Provided entries.
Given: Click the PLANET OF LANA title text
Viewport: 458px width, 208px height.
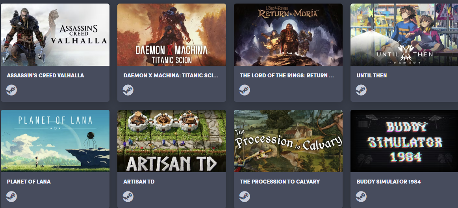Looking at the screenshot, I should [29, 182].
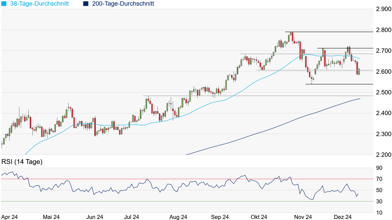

--

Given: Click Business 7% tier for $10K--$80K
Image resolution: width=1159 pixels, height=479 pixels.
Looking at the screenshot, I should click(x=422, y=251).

==

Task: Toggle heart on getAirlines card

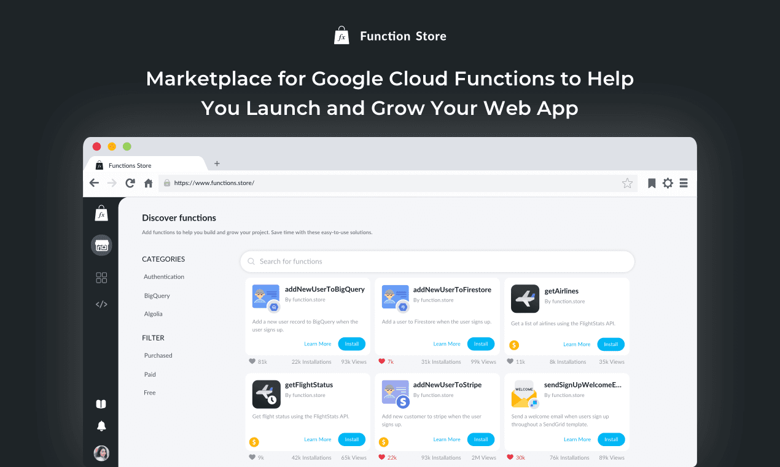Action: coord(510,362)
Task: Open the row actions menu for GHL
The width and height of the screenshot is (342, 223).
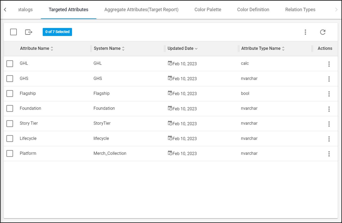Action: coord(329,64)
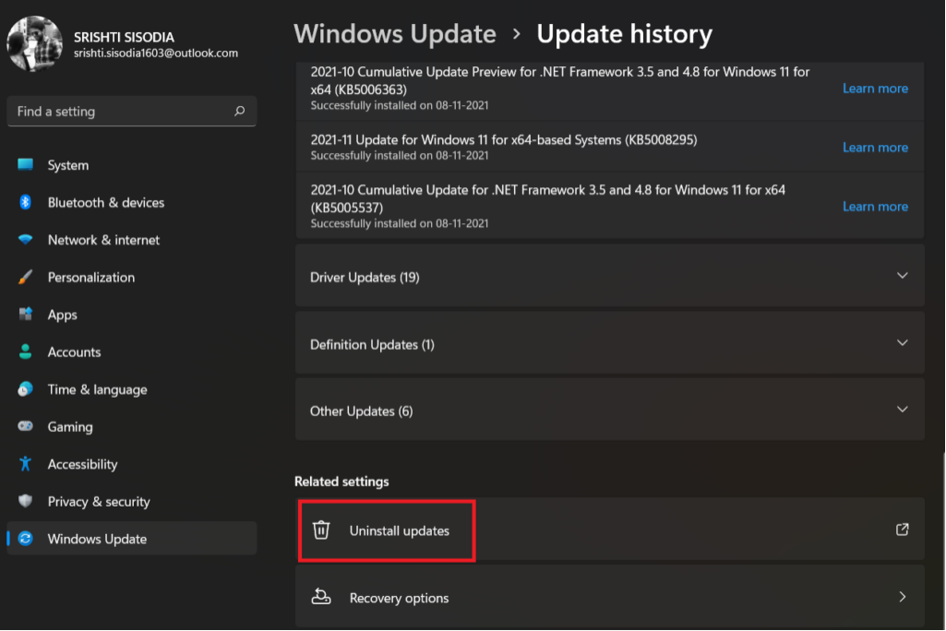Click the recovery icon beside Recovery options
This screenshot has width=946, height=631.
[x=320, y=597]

Request.
Copy the lines between the one containing "Task: Open the row actions menu for GHL" and the one containing "[x=320, y=597]", both included, verbatim. Omit the pictures from your copy.

Written answer.
Task: Open the row actions menu for GHL
The width and height of the screenshot is (342, 223).
Action: coord(329,64)
Click the recovery icon beside Recovery options
This screenshot has width=946, height=631.
[x=320, y=597]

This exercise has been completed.